SOURCE MATERIAL:
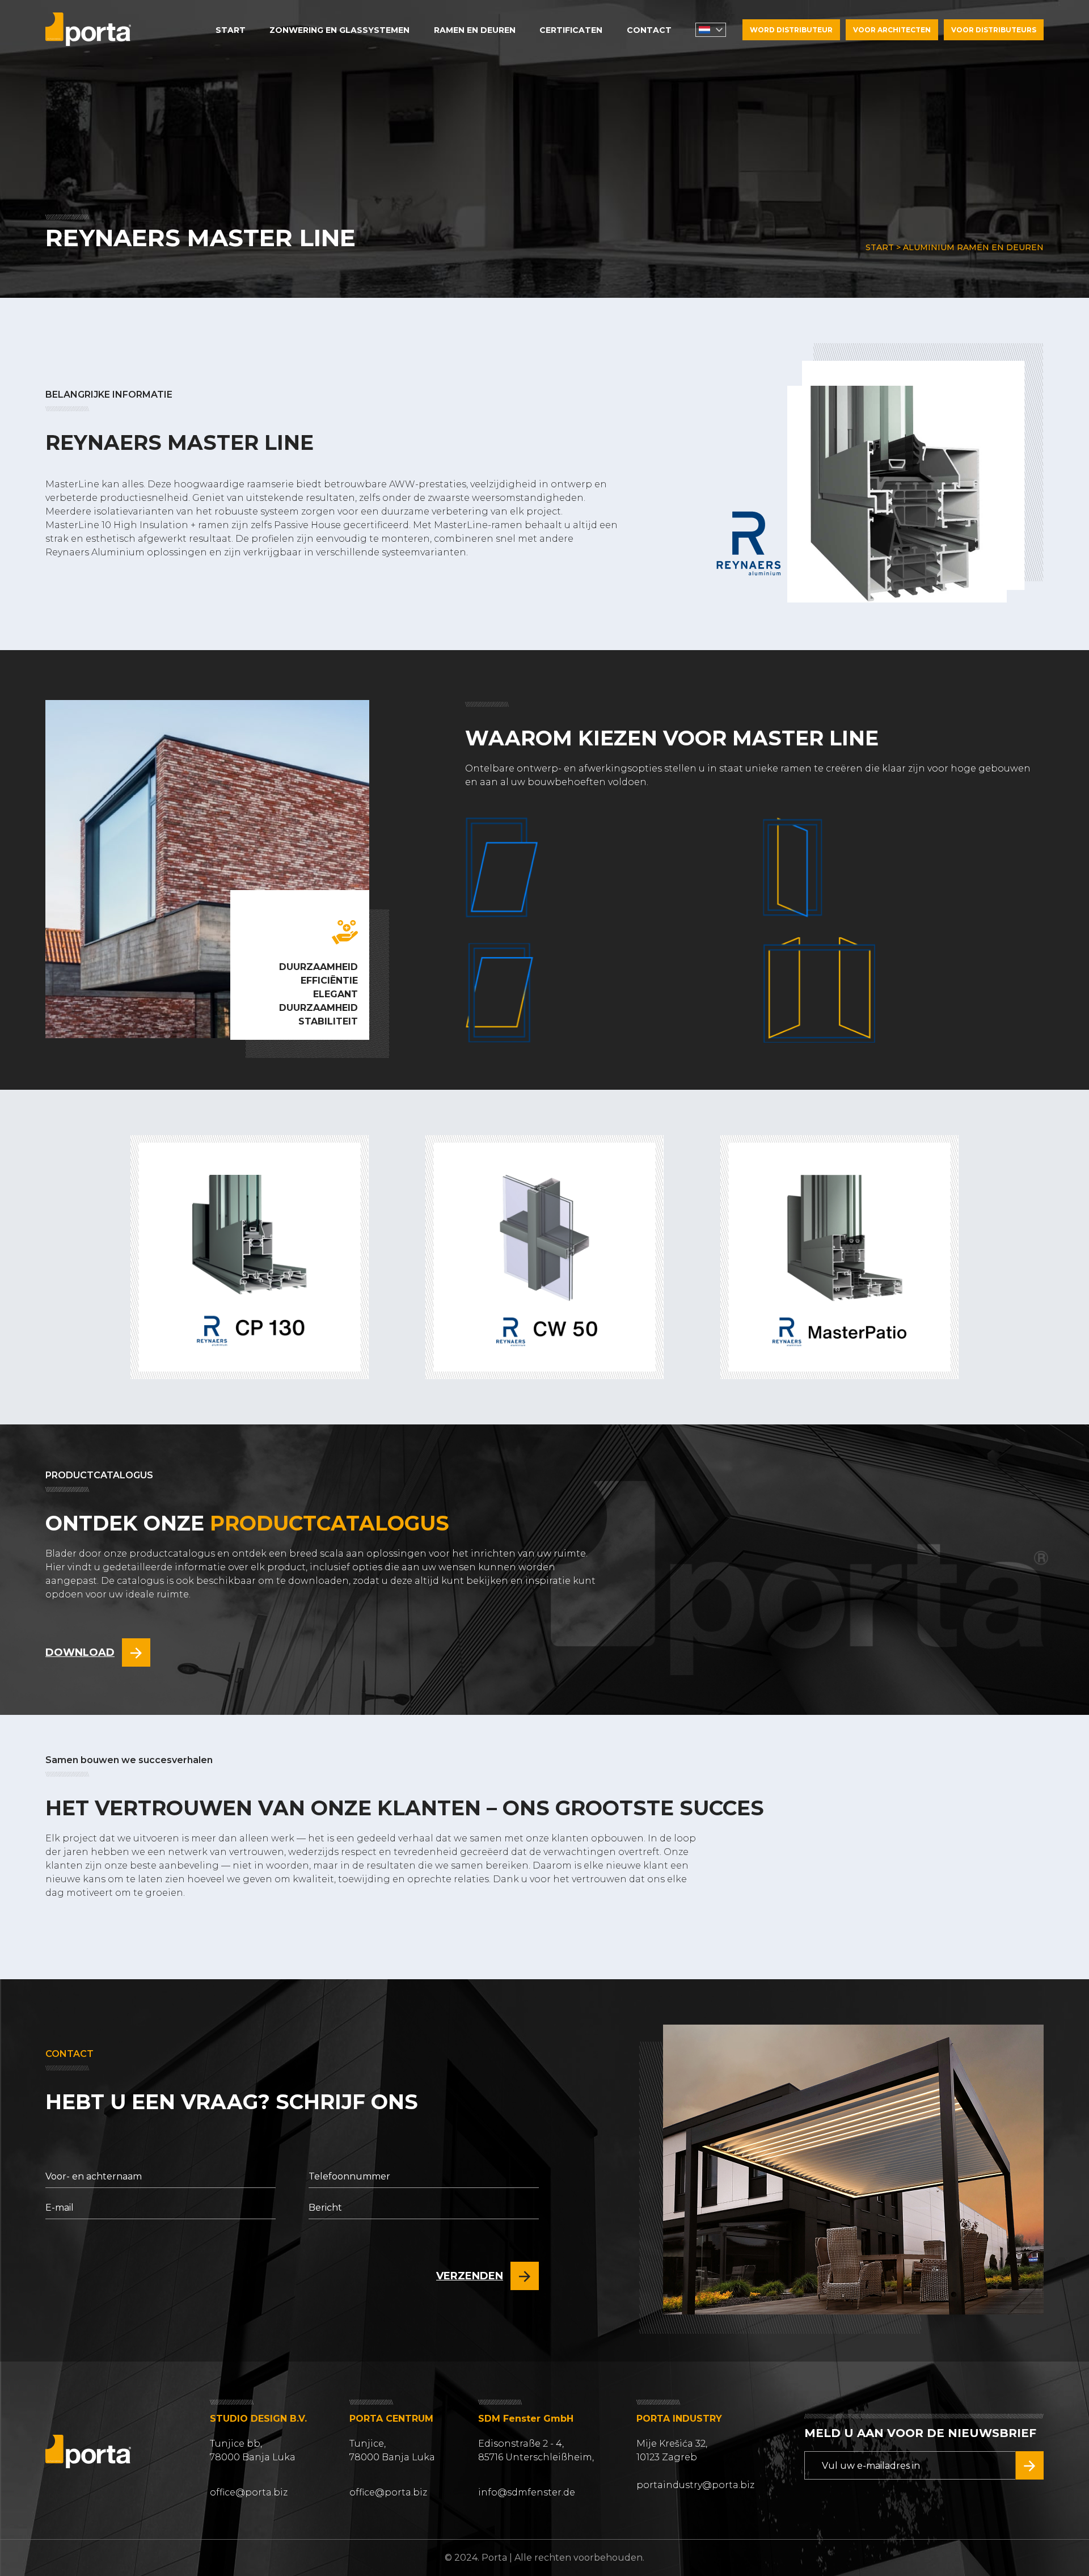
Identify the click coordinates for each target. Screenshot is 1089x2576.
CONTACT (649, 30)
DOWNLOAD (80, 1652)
==
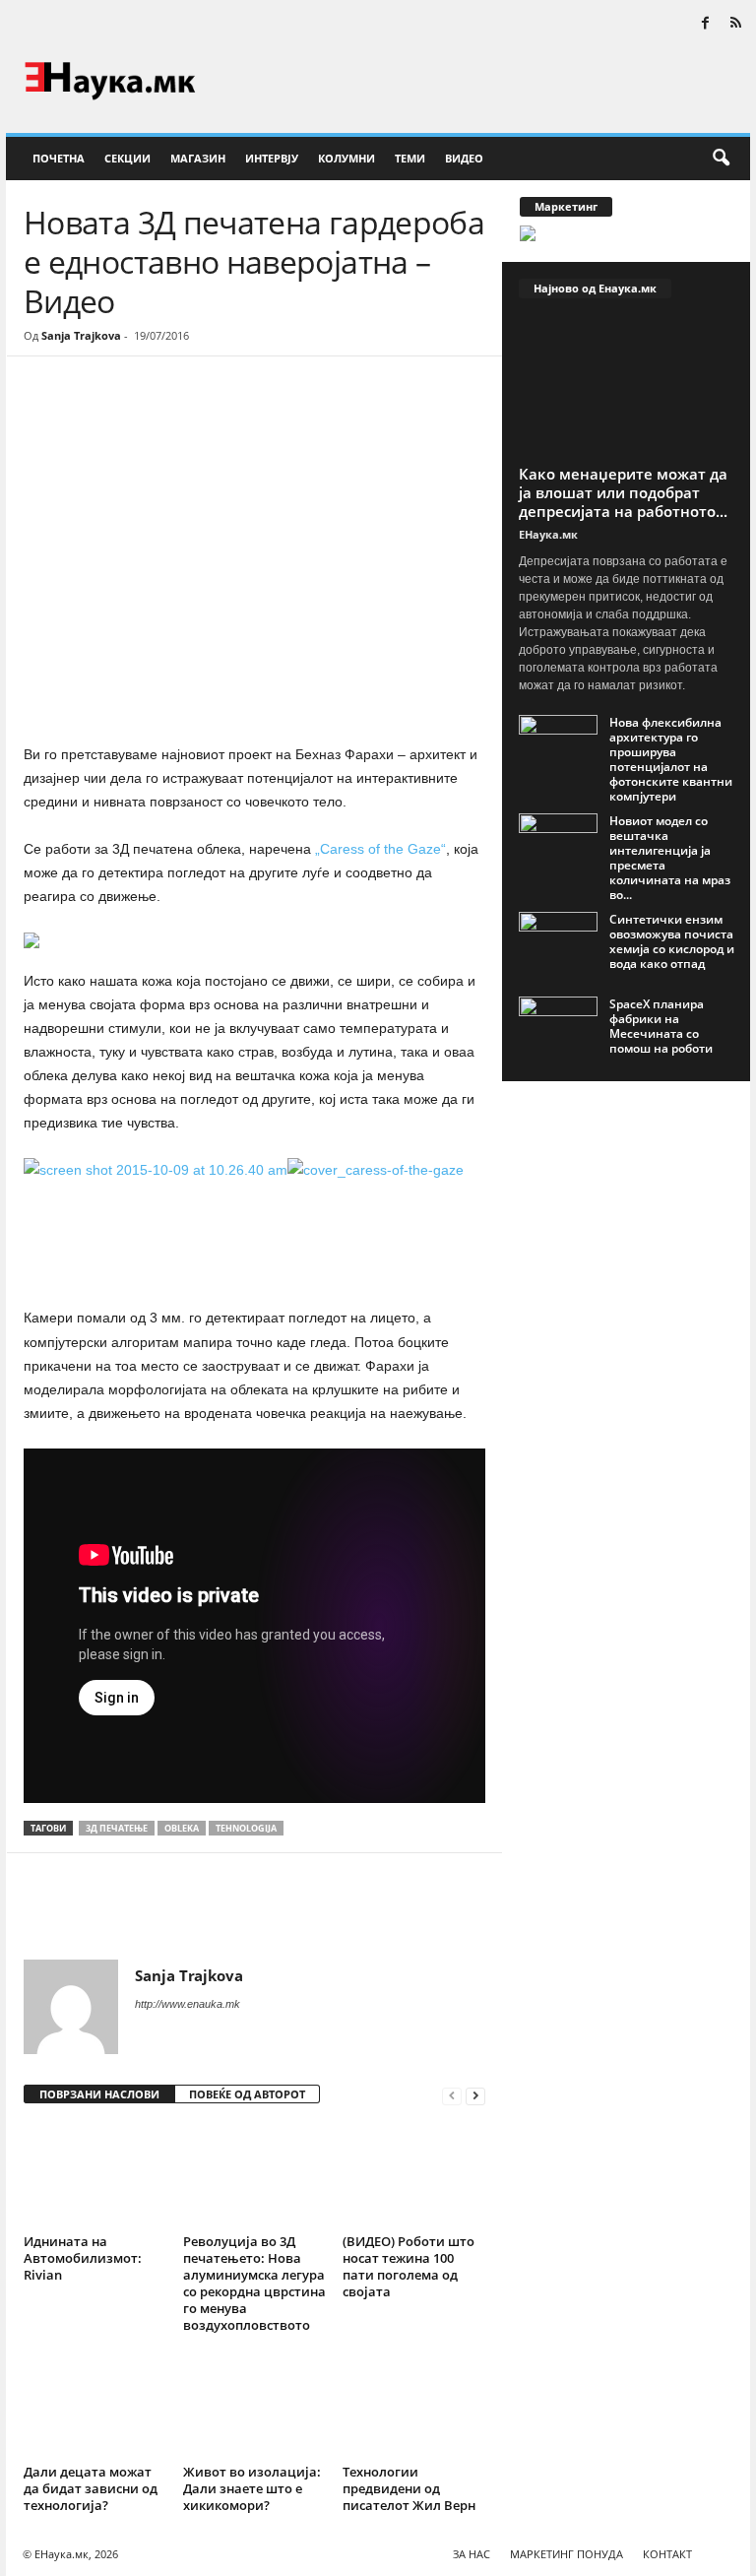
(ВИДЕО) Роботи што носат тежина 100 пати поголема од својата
---
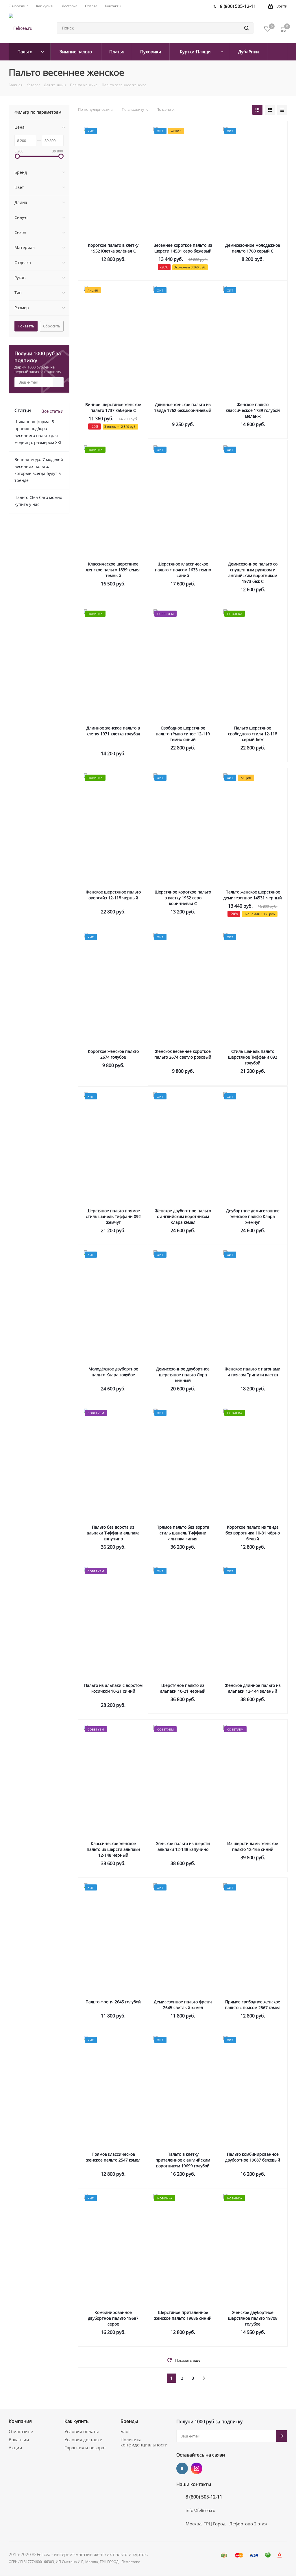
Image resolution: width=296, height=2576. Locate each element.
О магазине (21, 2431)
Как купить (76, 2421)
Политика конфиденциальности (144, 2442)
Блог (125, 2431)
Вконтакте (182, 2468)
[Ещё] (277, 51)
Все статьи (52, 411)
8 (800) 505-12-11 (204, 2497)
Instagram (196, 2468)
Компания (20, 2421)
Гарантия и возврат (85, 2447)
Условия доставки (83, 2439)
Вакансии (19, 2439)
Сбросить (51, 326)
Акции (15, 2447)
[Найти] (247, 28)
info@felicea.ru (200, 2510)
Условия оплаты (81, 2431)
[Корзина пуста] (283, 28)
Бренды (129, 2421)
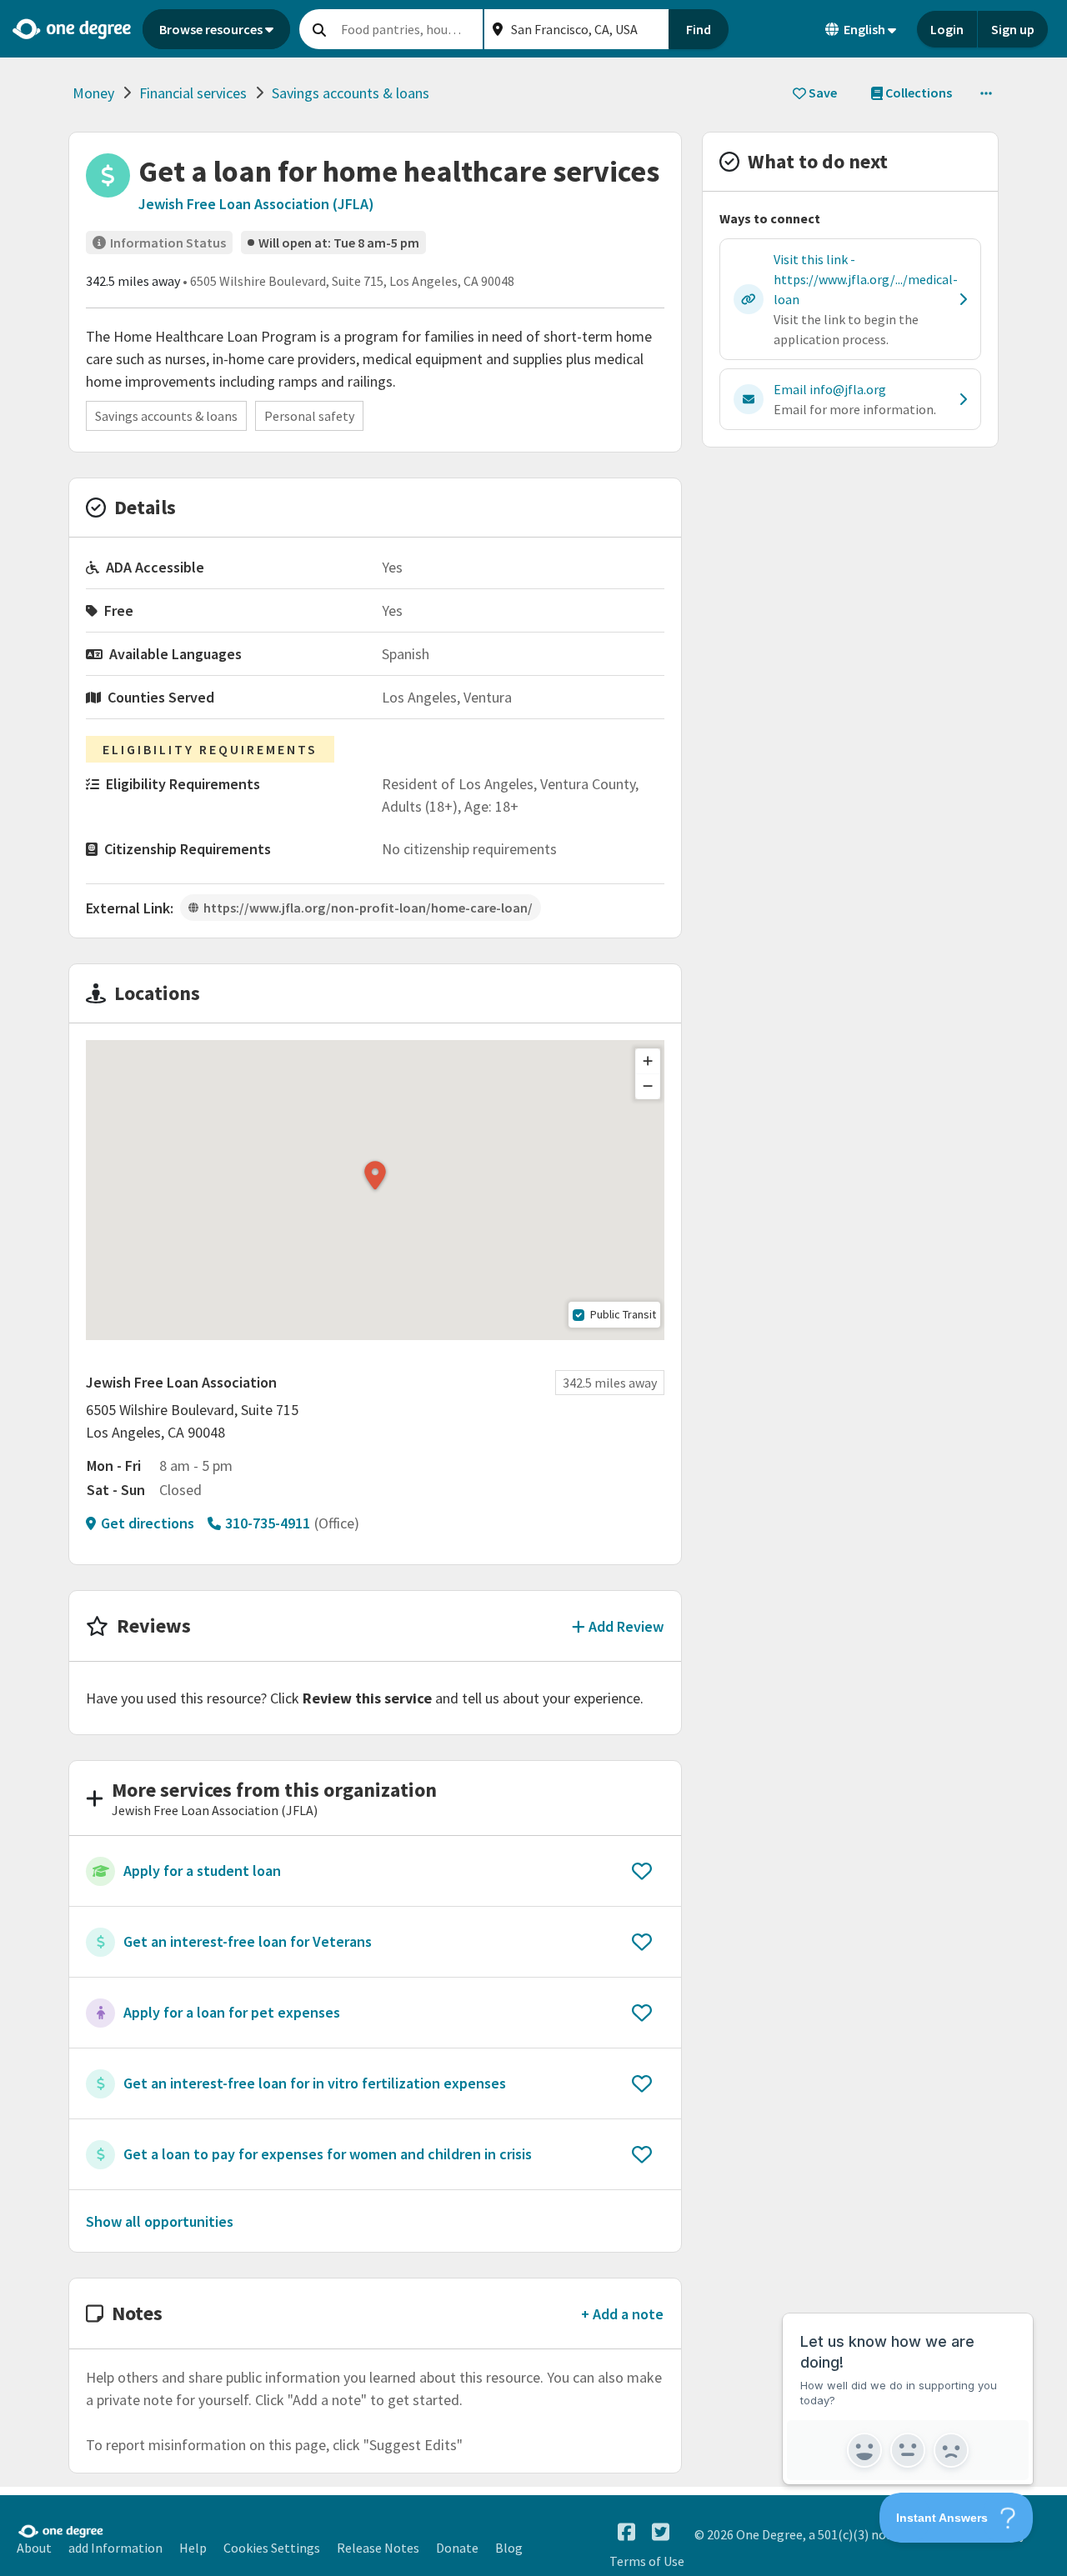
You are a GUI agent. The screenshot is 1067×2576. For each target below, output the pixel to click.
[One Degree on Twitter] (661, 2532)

ABOUT THIS EXERCISE: Output the lines above between the one holding "Identify the click" and the one holding "DOWNLOAD (80, 1652)", inclusive, with nothing before or after them.

OUTPUT BELOW:
Identify the click coordinates for each target. Screenshot is 1089x2576.
CONTACT (649, 30)
DOWNLOAD (80, 1652)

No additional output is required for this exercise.